Harder than expected but doable. Is there a place to claim, or should I PR?
General question: How common is it to add helper lemmas to upstream to Mathlib? I see the Mathlib/NumberTheory folder is pretty empty, is that because a lot was upstreamed or because the project prefers to prove things inline when possible? (I'm specifically asking about your project rather than the PNT+ project)

Ruben Van de Velde (Jan 07 2026 at 21:51):

Please add mathlib-ready lemmas where you can (and bonus points for upstreaming them immediately)

Terence Tao (Jan 07 2026 at 21:52):

That was fast!

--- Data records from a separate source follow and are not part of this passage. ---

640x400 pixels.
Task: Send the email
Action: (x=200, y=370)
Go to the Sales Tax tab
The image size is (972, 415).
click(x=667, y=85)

Please feel free to PR your proof.

Pietro Monticone (Jan 07 2026 at 23:05):

I can claim Criterion.q_not_dvd_L' if it's ok.

Snir Broshi (Jan 07 2026 at 23:07):

I think I'm close to finishing it, can you do a different one please?

Pietro Monticone (Jan 07 2026 at 23:07):

Oh, sure! No problem.

Pietro Monticone (Jan 07 2026 at 23:39):

Ok, so I would claim 3a.3. Lemma 137 (basic properties of $M$).

Snir Broshi (Jan 08 2026 at 00:02):

I got stuck on Criterion.q_not_dvd_L'; reduced it to:

@[simp]
theorem prime_pow_dvd_ln_iff {p n : } (hp : p.Prime) (hn : n  0) (k : ) :
    p ^ k  L n  p ^ k  n := by
  sorry

which might follow from:

theorem foo {n : } : L n =  pk  n with IsPrimePow pk, pk.minFac := by
  sorry

(also related to Real.log (L n) = ∑ k ≤ n, vonMangoldt k)
Do we have any of these, or does anyone know how to prove them? I'm not sure what to induct on

Pietro Monticone (Jan 08 2026 at 00:09):

Opened PNT#470 solving 3a.3. Lemma 137 (basic properties of $M$) and golfing prod_p_le_prod_q.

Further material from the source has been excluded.